La pensa diversamente l’ex segretario alla Difesa di Trump, Mark Esper. Il libro di memorie che ha appena pubblicato si riferisce a quello che fa un ministro sul rispetto della Costituzione: l’ex capo della forze armate descrive un leader che d’istinto aveva il grilletto facile.

Un bel film uscito di recente, “Elegia Americana”, racconta la storia di J.D. Vance che ha vinto le primarie dei repubblicani nell’Ohio e sarà candidato per il seggio di senatore a novembre. È il racconto dei bianchi poveri che oggi sono la base più fedele del trumpismo.
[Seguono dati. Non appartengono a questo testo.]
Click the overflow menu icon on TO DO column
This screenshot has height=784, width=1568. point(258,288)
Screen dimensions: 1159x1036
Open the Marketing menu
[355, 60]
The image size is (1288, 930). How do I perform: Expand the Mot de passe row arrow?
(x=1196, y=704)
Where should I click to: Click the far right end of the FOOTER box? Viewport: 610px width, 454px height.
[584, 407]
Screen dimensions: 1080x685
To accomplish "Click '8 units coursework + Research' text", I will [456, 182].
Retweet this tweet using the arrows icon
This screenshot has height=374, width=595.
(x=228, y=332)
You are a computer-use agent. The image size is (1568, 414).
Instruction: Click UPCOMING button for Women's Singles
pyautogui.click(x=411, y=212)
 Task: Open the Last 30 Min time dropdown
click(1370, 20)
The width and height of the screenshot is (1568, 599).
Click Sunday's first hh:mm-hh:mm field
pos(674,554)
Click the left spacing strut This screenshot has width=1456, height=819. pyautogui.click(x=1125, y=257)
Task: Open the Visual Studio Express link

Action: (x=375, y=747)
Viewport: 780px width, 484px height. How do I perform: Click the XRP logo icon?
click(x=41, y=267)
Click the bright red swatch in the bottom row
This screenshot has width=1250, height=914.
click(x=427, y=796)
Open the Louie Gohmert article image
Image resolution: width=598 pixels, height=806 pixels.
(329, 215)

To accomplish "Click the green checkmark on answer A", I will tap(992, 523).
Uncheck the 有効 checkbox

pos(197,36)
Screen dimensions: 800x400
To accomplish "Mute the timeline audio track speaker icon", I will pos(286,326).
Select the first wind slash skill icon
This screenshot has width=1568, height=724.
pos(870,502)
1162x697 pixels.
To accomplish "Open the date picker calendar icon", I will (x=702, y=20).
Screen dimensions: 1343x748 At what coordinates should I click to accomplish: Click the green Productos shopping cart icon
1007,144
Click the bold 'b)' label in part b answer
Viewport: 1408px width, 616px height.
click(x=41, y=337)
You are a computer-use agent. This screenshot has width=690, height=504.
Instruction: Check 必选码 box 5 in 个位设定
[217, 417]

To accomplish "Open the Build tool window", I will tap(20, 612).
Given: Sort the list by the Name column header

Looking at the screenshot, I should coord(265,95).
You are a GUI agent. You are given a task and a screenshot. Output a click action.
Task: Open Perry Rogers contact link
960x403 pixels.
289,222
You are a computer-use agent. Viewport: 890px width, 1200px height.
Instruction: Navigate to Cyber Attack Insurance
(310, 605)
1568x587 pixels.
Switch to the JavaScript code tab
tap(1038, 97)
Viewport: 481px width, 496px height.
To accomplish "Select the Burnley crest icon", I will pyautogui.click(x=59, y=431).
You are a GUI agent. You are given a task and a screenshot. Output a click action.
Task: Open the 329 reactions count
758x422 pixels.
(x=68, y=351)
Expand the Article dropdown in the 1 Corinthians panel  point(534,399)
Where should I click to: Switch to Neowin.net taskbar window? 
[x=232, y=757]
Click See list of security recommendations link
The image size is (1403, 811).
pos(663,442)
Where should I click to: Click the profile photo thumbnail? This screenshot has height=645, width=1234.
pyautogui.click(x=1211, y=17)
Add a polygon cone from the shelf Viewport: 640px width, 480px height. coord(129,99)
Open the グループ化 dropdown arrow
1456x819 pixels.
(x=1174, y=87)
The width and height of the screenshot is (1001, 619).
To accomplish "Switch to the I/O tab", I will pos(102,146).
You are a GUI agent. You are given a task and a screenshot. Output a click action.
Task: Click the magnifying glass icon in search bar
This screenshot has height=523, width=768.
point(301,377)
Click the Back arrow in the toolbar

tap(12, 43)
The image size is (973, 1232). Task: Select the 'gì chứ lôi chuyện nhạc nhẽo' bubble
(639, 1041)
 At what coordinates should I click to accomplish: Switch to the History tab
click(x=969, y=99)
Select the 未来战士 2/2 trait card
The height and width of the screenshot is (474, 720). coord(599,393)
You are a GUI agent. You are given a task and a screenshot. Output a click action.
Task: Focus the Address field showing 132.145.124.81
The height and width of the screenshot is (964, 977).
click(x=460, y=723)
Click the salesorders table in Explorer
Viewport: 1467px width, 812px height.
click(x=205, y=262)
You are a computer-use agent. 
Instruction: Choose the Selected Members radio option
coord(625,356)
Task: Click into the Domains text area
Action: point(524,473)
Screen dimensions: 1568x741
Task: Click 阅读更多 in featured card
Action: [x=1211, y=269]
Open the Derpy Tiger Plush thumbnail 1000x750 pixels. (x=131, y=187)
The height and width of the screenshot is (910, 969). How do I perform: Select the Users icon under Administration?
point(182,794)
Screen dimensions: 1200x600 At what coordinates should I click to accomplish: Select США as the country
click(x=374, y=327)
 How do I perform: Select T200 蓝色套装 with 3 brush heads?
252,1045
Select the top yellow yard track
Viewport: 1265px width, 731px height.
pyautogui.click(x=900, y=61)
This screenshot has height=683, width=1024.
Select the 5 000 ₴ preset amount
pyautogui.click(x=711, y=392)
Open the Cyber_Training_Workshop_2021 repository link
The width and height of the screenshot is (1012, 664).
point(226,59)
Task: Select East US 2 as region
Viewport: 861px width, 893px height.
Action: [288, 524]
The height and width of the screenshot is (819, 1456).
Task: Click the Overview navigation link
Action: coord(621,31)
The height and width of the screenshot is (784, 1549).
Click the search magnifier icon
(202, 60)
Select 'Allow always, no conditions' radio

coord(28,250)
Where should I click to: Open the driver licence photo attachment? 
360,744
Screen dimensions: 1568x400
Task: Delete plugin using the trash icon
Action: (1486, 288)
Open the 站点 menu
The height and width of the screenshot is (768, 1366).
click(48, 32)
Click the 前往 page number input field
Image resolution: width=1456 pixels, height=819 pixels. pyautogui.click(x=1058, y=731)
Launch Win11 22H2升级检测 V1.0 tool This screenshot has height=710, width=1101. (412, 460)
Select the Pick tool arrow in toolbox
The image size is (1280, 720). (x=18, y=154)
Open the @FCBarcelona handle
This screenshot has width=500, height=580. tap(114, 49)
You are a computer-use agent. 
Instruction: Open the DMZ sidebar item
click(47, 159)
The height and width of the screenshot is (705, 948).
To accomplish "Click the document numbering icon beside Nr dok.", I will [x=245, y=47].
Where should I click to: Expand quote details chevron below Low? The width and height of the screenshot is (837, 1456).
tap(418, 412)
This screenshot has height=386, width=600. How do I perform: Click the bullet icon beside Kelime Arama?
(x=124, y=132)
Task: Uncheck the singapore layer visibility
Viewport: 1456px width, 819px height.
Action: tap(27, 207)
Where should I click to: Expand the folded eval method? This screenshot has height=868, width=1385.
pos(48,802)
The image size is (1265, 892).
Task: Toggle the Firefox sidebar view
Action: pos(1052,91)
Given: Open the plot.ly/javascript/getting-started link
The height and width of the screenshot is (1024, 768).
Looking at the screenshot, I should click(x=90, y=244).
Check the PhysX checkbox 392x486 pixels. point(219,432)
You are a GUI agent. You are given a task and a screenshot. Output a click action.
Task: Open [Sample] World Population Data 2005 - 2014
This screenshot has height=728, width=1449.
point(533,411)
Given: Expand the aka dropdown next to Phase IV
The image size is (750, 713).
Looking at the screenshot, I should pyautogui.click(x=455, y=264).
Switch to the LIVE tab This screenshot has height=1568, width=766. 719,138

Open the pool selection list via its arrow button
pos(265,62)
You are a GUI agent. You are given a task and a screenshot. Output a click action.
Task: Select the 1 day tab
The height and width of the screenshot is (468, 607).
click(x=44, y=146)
Rovinati dalle élite delle due coste che votano a sinistra, impoveriti dalla globalizzazione e dall’immigrazione, quei bianchi si sentono anche disprezzati e condannati nello status culturale: i media progressisti e Hollywood li descrivono come razzisti bigotti, bifolchi accecati dai pregiudizi.

Vance dopo aver descritto quell’ambiente in un suo libro dal titolo omonimo, si è lanciato in politica ed è diventato un paladino di Trump. Non esita a dire che “In Ucraina non abbiamo interessi da difendere, di quella guerra non ce ne importa nulla”.

La teoria della grande truffa elettorale è viva e vegeta: nella sua propaganda e nella sua base. Il test decisivo per misurare se un candidato repubblicano alle legislative di mid-term è un trumpiano autentico oppure un “traditore, venduto” è proprio questo: per passare gli esami di fedeltà al grande capo bisogna ripetere con lui la menzogna secondo cui Biden è un usurpatore, insediato alla Casa Bianca in seguito a brogli massicci. Tra gli ultimi retroscena delle indagini del Congresso sull’assalto al Campidoglio del 6 gennaio 2021 spunta un Trump che avrebbe annuito agli slogan di chi voleva “impiccare Mike Pence”, il suo vice che ratificò l’elezione di Biden.

Un’osservatrice acuta della destra americana è Peggy Noonan, che fu consigliera di Ronald Reagan. “Se sarà Trump il prossimo candidato scelto dai repubblicani è una decisione che rimane soprattutto nelle sue mani”.

Nelle nostre menti, più che nelle nostre mani, rimane un’incognita, in questi tempi di tutti contro tutti: arriverà Trump alla testa del 7° cavalleria?